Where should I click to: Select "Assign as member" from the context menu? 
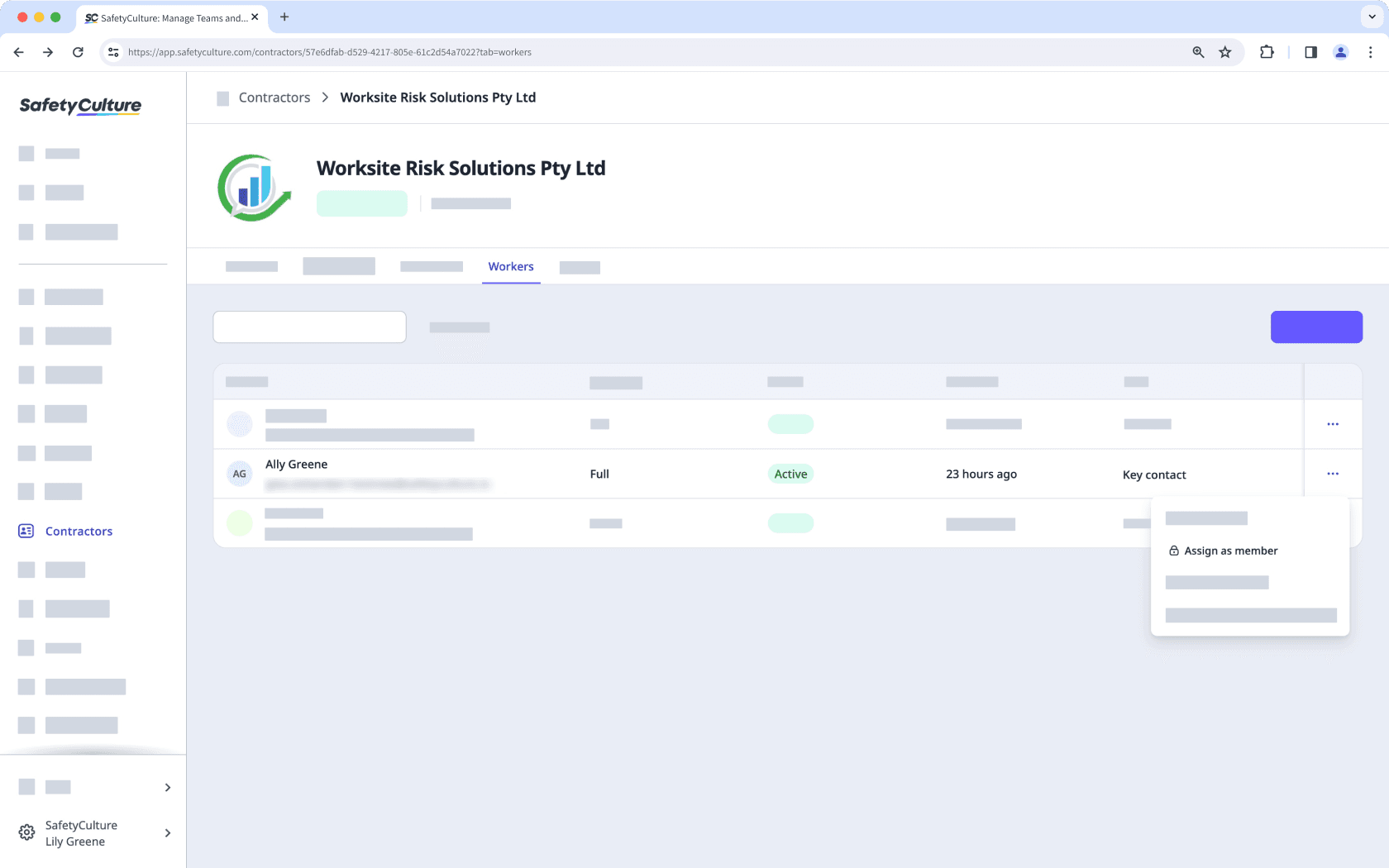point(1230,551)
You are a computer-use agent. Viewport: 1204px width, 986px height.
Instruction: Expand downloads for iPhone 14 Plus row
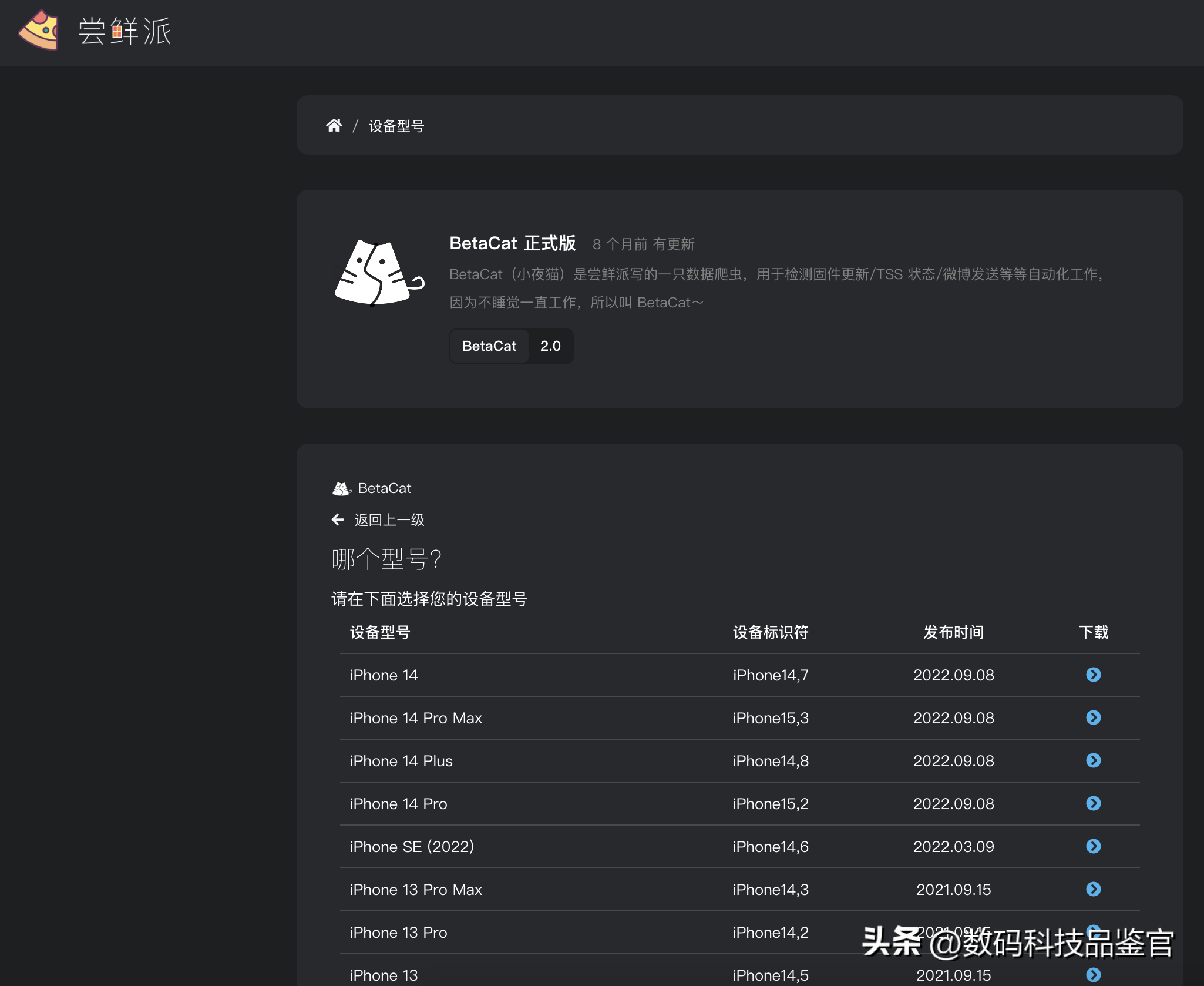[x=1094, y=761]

::::

PROBLEM TO SOLVE:
Every line of the listing is to be repeated exactly, and the pictures are to be dropped.

EXERCISE RESULT:
Where should I click to: Select "Assign as member" from the context menu? 
point(1230,551)
You are a computer-use agent. Viewport: 1204px width, 986px height.
Instruction: Expand downloads for iPhone 14 Plus row
[x=1094, y=761]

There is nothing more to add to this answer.